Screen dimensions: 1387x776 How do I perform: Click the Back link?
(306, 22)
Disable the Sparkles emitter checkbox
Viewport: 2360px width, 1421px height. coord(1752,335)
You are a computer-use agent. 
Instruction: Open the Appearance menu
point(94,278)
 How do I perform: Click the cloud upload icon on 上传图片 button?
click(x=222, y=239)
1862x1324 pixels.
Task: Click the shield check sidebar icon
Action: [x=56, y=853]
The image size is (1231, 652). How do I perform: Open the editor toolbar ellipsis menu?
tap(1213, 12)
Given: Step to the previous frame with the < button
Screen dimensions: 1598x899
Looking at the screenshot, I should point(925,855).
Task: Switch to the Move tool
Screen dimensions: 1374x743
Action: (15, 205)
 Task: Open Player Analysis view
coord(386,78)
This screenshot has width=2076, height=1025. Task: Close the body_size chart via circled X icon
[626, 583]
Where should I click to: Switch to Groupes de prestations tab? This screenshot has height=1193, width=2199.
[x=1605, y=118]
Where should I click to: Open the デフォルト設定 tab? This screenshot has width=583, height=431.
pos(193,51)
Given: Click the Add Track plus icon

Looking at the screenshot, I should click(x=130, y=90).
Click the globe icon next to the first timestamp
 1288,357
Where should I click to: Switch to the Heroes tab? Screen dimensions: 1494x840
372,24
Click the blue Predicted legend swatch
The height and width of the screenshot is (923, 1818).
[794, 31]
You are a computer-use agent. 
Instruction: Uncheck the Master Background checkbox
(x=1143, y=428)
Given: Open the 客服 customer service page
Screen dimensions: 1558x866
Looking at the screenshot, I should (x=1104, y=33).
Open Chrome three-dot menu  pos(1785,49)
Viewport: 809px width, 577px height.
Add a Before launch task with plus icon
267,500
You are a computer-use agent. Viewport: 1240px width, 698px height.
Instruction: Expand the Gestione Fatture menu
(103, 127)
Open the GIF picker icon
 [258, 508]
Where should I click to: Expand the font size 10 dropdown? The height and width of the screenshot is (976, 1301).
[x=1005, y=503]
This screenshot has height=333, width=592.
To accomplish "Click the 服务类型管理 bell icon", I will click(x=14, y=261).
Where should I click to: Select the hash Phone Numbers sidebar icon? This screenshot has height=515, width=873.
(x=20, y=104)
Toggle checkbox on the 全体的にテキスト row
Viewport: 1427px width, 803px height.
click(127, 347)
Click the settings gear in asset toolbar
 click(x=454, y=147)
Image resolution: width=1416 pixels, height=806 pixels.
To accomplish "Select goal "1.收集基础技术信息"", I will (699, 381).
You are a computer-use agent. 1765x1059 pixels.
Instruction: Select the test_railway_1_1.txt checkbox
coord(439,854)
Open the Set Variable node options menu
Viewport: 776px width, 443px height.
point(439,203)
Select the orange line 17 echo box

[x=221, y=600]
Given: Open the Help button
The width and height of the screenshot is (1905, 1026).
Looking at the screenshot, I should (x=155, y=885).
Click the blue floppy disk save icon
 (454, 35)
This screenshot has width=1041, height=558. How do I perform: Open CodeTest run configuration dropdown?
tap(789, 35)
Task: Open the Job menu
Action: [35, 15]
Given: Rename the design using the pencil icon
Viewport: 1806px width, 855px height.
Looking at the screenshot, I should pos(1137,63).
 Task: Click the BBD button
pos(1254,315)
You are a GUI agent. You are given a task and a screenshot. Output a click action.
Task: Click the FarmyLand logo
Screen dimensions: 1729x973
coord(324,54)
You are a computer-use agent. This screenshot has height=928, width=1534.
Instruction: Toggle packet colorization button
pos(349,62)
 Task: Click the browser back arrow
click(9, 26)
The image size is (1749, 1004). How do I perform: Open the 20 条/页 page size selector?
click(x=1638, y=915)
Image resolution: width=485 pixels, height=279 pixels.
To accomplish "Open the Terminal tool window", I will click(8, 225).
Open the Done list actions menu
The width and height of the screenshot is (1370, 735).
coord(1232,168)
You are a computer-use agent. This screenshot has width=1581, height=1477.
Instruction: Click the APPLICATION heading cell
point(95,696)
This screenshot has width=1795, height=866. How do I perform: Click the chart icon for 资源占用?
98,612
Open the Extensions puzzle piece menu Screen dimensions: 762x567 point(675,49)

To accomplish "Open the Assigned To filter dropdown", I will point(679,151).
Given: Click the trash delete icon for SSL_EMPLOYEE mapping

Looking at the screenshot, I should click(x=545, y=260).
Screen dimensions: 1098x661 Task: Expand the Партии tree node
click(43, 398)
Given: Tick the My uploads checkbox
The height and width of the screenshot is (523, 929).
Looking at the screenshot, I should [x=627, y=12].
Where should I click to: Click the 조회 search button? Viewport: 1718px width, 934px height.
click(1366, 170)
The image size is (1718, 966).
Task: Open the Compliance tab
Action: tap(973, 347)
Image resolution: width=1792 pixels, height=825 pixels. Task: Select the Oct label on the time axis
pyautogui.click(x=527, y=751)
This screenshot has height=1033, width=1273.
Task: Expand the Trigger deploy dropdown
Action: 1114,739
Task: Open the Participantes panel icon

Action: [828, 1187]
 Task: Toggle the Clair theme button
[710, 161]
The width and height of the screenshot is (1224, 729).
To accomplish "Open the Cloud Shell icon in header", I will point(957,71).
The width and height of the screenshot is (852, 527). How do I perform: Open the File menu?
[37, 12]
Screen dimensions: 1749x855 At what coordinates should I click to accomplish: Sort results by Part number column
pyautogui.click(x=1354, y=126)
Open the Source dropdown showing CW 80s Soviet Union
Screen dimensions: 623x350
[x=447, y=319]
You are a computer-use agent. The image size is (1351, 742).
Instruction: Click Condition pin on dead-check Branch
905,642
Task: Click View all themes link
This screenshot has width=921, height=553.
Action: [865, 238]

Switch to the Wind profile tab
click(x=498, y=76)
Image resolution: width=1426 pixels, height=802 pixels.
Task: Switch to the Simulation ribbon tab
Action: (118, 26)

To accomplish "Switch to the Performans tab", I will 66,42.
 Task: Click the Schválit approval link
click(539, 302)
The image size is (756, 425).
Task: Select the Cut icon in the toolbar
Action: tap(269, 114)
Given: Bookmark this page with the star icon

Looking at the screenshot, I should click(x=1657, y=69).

---------------

## Work required
Take the line above containing "This screenshot has width=1041, height=558.", the line containing "has width=1581, height=1477.", and all lines in between, and copy them exactly without anything else.

## Exercise output
This screenshot has width=1041, height=558. How do I perform: Open CodeTest run configuration dropdown?
tap(789, 35)
Task: Open the Job menu
Action: [35, 15]
Given: Rename the design using the pencil icon
Viewport: 1806px width, 855px height.
Looking at the screenshot, I should pos(1137,63).
 Task: Click the BBD button
pos(1254,315)
You are a GUI agent. You are given a task and a screenshot. Output a click action.
Task: Click the FarmyLand logo
Screen dimensions: 1729x973
coord(324,54)
You are a computer-use agent. This screenshot has height=928, width=1534.
Instruction: Toggle packet colorization button
pos(349,62)
 Task: Click the browser back arrow
click(9, 26)
The image size is (1749, 1004). How do I perform: Open the 20 条/页 page size selector?
click(x=1638, y=915)
Image resolution: width=485 pixels, height=279 pixels.
To accomplish "Open the Terminal tool window", I will click(8, 225).
Open the Done list actions menu
The width and height of the screenshot is (1370, 735).
coord(1232,168)
You are a computer-use agent. This screenshot has width=1581, height=1477.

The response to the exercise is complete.